**TASK DIRECTIONS**:
In the records that follow, find each line containing "will" and copy it.

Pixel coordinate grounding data
↓

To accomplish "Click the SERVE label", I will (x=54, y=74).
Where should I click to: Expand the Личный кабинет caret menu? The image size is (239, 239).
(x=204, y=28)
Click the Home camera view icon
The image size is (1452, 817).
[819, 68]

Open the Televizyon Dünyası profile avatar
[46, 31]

↑
↓

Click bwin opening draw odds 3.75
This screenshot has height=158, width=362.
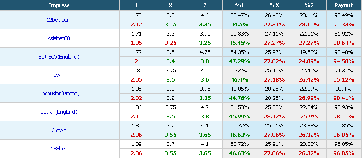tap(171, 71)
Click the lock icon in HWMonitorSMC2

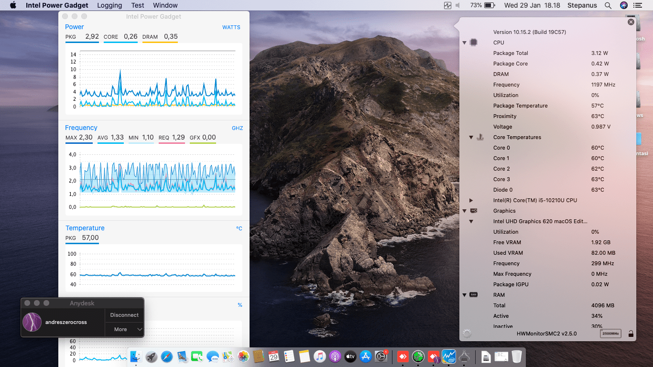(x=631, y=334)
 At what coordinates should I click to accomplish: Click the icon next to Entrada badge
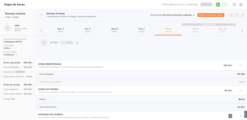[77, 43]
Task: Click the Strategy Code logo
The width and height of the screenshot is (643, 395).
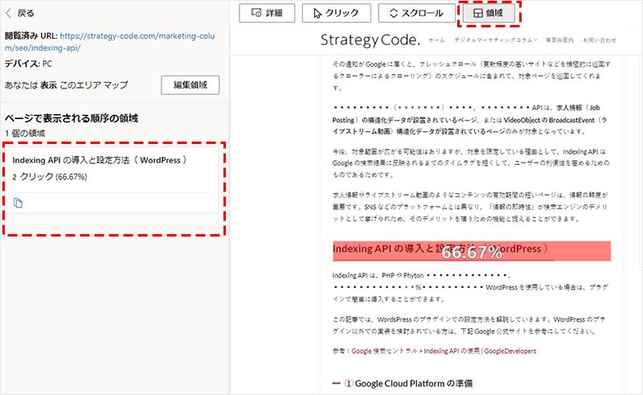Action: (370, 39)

↑
↓

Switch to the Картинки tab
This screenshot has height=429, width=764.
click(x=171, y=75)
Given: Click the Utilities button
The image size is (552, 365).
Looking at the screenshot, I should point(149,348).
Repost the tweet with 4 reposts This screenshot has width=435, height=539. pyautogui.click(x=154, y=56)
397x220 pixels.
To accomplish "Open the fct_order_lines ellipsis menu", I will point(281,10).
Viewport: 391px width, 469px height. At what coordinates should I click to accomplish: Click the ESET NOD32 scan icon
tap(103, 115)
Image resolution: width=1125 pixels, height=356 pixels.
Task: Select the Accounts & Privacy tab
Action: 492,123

↑

**TASK ANSWER**:
To accomplish "Click the SERVE label", I will (x=54, y=74).
To accomplish "Open the fct_order_lines ellipsis menu", I will point(281,10).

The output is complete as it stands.